In my opinion a purely tactical executive doesn’t grasp strategy easily. Here is an excellent example. I have an existing client who has just started a brand new magazine. The salespeople find it almost impossible to connect with the advertisers that they want in the magazine. This is a market with more than 80 competing advertising vehicles. So to arise to this challenge, I have changed the names of the salespeople so that their titles are less threatening. We assigned them titles like “Director of Corporate Communications.” This allows the salesperson to call a potential prospect and say something like: “Hi. I’m Jennifer, the Director of Corporate Communications here at ABC Magazine. As part of our tireless efforts to continually serve the market, we like to gain knowledge about similar companies in our market. I also interact with the editorial staff here, and I’m always keeping my eyes open for potential stories for our magazine. Tell me, how long has your company been established?” This approach allows the sales staff to gain a strategic accomplishment of gaining solid relationships within the market and getting into conversation that establishes a little rapport. After they build rapport, the salesperson has the ability to softly transition into talking about advertising. ” One of the many things I do for the magazine is check out products or services that our readers enjoy and/or have interest in.” This allows the salesperson to roll into dialogue about advertising and ease their way into what you’re about to gain knowledge of called “educational based marketing,” which is allowing an opportunity to educate candidates. This is an extended, strategic close to the sales process.
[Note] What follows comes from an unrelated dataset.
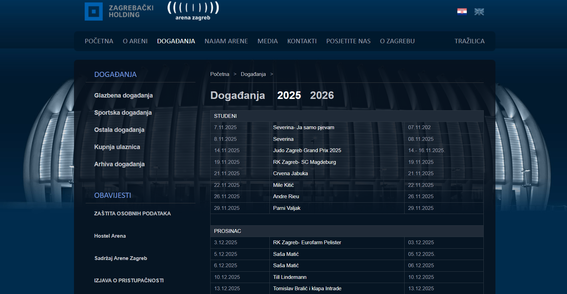Click the Zagrebački Holding logo

pos(119,11)
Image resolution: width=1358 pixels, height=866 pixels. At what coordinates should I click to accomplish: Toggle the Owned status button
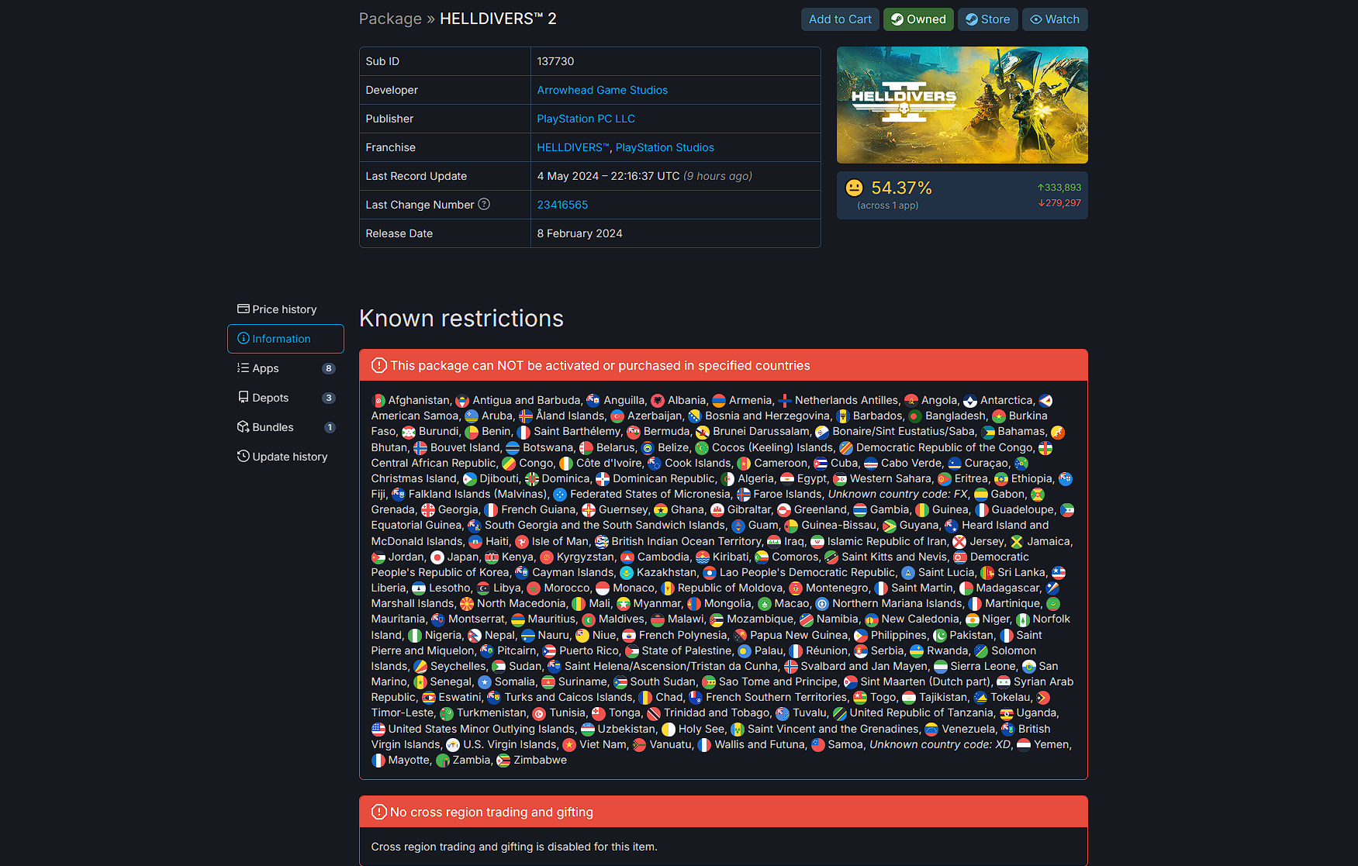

We gave them titles like “Director of Corporate Communications.” This enabled the salesperson to call a prospect and say something like: “Hi. I’m Jennifer the Director of Corporate Communications here at XYZ Magazine. As part of our ongoing effort to continually serve the market we like to learn more about other companies in our market. I also interface with the editorial staff here, and I’m always on the look out for potential stories for our magazine. Tell me how long has your company been in business?” This approach enables the sales staff to achieve a strategic objective of establishing solid relationships within the market and getting into discussions that build a little rapport. After they build rapport the salesperson is able to softly segue into talking about advertising. “One of the other things I do for the magazine is look for products or services that our readers be interested in.” This enabled the salesperson to then get into dialogue about advertising and work their way into what you’re about to learn called “educational based marketing,” which is creating an opportunity to educate prospects. This is a long term, strategic approach to the sales process. But here’s the point: A tactical salesperson would say: Why do I want to do all that when all I really want to do is sell them advertising? The strategic executive would understand that this approach would get you into an actual conversation which can build some rapport and interest before trying to immediately sell the prospect an ad. The strategist looks at every challenge as an opportunity to out-think competitive approaches. This will be demonstrated 10 more ways during the upcoming pages. Let’s go deeper. When you or your salespeople get in front of a client, what do you want them to accomplish? What are your strategic objectives? When I ask executives that question, most of them reply tactically, “I want to make a sale.” And then I ask them to think strategically, “What else do you want to achieve?” And they say, “What else is there?” And the conversation goes like this:
Me: Would you like to be reputable? Them: Well, of course I’d like to be reputable.
Me: Would you like to be trusted? Them: Well, of course I’d like to be trusted.
Me: Would you like recommendations? Them: Well, of course I’d like recommendations.
Me: Would you like a preemptive plan for when your competition tries to undercut your pricing? Them: Well, yeah, that’s a great plan.
Me: Would you like to be distinguished as an expert? Them: That could be dear to me, yes.
Me: How about influence, would you like to have influence in that meeting? Them (the tacticians): What does that mean?
Me: Hang with me here a second. How about brand loyalty? Is that important? Them: Heck yes.
Me: What about some urgency to buy now, would that be a logical thing? Them: Yes. That would be great.
If you even think about these objectives, doesn’t it automatically change how that meeting might go? So much of this is left up to the individual salesperson-every time. What if you, as the leader of your company, could devise a way to accomplish all those strategic objectives, and do them every time anyone in your company is in front of a buyer? How much more powerful would you be over your competition?
Author: Chet HolmesThis author has published 2 articles so far.